-- Te verwerken gegevens --

•••

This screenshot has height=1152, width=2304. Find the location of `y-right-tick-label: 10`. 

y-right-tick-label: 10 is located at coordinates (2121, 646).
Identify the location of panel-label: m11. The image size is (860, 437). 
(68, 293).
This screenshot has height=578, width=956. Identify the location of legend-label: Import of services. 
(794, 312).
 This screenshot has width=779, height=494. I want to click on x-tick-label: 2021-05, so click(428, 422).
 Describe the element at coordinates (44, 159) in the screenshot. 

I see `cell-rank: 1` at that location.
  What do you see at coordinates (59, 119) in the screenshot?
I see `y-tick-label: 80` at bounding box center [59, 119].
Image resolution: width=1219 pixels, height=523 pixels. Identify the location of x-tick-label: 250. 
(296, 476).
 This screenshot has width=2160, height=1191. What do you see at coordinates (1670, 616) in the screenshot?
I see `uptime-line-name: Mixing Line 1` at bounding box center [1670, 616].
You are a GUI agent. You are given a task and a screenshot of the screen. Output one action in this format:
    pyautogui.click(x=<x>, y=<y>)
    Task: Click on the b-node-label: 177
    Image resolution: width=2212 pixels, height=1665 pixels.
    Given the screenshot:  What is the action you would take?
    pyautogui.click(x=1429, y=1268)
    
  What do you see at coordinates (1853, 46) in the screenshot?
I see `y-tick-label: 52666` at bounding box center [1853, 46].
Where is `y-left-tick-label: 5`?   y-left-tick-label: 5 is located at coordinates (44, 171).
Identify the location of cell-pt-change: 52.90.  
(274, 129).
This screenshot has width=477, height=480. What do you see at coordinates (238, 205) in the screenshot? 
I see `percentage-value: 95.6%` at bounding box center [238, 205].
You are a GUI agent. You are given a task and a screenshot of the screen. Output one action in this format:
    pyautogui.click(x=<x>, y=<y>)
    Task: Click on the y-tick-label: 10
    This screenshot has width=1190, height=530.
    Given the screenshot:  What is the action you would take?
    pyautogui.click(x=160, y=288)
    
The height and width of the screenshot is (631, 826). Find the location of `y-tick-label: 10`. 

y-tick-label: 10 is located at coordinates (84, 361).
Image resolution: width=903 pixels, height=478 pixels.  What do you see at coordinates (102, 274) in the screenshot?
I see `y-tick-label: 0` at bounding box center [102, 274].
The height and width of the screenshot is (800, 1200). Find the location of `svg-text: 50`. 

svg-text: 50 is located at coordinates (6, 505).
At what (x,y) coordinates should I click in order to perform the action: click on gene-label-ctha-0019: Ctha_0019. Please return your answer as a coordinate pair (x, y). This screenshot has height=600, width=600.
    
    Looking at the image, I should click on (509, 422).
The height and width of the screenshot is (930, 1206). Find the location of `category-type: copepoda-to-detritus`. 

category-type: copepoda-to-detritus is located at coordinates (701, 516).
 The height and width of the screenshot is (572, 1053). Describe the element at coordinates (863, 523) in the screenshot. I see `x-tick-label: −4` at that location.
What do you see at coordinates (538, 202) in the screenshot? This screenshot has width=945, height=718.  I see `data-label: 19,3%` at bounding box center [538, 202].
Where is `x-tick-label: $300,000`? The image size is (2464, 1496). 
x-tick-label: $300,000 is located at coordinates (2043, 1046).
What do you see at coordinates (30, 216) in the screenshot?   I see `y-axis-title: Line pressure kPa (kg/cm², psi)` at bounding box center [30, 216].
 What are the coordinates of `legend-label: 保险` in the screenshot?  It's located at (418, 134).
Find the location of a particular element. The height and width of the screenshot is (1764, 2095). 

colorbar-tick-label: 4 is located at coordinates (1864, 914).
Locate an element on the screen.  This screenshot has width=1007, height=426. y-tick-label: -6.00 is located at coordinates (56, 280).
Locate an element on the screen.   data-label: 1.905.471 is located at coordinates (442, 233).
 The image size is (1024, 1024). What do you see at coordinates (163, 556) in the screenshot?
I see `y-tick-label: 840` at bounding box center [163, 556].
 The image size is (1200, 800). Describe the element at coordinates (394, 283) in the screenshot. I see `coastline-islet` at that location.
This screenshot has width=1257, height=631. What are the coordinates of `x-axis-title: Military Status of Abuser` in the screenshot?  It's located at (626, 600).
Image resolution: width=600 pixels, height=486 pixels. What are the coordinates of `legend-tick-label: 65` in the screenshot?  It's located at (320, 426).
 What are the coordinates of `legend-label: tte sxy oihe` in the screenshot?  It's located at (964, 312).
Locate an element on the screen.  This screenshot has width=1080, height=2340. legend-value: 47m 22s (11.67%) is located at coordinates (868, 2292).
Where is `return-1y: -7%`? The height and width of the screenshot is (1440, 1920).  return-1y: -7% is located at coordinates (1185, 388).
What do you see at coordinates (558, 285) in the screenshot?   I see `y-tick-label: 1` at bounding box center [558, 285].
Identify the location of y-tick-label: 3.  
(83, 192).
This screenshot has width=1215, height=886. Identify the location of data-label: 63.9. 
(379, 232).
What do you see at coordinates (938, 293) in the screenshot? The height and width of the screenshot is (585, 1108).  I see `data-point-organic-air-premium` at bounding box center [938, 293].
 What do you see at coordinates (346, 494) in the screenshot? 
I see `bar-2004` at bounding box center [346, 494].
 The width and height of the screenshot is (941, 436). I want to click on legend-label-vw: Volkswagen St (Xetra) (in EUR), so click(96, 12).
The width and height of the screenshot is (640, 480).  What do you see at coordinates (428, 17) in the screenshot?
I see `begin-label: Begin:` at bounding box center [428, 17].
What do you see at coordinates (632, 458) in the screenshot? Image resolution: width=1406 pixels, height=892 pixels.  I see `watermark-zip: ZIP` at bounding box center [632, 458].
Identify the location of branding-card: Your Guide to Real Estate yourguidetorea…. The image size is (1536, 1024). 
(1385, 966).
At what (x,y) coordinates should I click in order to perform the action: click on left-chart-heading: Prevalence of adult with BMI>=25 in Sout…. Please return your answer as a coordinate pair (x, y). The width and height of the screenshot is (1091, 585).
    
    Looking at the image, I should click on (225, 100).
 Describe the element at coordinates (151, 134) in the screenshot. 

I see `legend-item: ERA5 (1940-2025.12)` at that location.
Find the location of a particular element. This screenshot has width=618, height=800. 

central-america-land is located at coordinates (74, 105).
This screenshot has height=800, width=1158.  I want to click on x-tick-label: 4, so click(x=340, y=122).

•••

Schrijf letterlijk het deel van de regels hierboven over dat begint bij de regel met "has height=600, width=600." en eindigt bij de regel met "The height and width of the screenshot is (572, 1053).", beide regels inbegrepen en verder niets.

-- Schriftelijk antwoord --
At what (x,y) coordinates should I click in order to perform the action: click on gene-label-ctha-0019: Ctha_0019. Please return your answer as a coordinate pair (x, y). This screenshot has height=600, width=600.
    
    Looking at the image, I should click on (509, 422).
The height and width of the screenshot is (930, 1206). Find the location of `category-type: copepoda-to-detritus`. 

category-type: copepoda-to-detritus is located at coordinates (701, 516).
 The height and width of the screenshot is (572, 1053). Describe the element at coordinates (863, 523) in the screenshot. I see `x-tick-label: −4` at that location.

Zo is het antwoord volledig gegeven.